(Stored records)
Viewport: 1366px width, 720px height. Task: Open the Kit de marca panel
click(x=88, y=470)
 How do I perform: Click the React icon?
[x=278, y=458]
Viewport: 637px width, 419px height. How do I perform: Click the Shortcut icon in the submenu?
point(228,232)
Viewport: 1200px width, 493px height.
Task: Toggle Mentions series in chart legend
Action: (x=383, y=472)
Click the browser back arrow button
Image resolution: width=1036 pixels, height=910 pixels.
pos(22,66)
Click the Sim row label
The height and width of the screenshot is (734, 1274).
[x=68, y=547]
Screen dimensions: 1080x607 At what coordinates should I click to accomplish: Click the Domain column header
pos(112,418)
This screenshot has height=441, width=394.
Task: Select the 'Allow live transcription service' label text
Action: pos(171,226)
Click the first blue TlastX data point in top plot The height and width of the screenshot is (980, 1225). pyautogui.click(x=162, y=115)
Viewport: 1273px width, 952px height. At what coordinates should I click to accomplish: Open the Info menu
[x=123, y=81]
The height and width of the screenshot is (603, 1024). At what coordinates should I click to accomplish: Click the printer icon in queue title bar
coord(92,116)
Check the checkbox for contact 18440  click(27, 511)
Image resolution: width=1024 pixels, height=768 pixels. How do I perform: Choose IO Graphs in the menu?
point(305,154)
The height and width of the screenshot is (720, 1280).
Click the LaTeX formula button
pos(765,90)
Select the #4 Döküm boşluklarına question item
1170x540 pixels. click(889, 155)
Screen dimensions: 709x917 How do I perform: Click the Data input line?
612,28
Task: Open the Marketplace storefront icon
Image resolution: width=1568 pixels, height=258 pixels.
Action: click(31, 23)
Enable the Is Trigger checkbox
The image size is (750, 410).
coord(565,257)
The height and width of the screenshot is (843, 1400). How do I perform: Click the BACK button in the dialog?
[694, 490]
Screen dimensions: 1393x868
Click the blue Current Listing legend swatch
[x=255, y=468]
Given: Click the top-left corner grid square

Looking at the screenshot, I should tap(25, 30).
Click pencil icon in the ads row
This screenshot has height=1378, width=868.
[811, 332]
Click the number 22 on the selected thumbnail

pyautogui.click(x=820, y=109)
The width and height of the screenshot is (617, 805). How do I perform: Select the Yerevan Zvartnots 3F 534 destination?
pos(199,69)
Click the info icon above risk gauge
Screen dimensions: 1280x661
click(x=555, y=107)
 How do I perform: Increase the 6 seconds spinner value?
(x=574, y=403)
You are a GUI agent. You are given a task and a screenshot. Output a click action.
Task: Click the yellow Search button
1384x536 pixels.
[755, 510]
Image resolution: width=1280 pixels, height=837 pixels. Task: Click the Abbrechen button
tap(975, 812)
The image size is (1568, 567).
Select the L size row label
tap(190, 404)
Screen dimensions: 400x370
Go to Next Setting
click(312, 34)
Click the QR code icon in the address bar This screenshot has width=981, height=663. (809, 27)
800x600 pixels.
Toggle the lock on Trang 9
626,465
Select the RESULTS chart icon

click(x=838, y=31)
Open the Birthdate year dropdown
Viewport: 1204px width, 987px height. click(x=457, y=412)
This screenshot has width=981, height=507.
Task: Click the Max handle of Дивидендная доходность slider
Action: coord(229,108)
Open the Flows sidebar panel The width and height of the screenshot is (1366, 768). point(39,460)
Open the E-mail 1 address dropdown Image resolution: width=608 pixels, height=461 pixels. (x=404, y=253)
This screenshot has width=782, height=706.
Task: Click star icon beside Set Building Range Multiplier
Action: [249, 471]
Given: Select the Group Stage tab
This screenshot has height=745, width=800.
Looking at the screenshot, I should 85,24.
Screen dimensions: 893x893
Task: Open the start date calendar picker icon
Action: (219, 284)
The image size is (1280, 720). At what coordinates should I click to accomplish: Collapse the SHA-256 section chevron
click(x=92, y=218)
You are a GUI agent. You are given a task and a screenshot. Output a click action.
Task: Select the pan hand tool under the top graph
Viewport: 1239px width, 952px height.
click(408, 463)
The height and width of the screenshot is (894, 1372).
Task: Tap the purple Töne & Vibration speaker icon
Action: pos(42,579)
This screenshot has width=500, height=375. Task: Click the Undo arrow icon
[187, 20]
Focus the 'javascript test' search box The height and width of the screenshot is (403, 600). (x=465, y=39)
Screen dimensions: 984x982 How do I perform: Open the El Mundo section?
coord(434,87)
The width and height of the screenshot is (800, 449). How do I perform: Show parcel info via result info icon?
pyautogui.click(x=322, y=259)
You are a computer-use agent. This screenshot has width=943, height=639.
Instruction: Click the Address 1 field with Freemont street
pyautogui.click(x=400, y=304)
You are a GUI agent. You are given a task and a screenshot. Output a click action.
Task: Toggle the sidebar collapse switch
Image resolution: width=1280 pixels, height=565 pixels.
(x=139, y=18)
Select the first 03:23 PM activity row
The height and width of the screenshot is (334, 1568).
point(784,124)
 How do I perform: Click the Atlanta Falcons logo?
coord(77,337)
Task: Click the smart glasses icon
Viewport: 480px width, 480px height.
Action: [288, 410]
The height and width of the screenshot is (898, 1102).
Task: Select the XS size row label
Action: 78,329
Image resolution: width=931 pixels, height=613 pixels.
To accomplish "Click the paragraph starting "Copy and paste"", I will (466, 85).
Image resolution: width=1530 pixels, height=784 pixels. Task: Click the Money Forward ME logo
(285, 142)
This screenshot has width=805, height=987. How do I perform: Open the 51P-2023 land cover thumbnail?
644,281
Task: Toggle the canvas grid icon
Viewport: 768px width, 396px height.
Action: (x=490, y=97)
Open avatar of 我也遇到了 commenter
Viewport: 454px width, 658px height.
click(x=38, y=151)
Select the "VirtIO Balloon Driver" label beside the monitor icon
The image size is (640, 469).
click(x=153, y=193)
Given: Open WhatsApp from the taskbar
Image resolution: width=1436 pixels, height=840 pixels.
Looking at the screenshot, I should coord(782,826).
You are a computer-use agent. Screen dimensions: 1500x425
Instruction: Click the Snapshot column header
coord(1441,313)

To do
Work out how many lines in the entries hold the string "sidebar". Your answer should consist solely of that number.

Written solution
2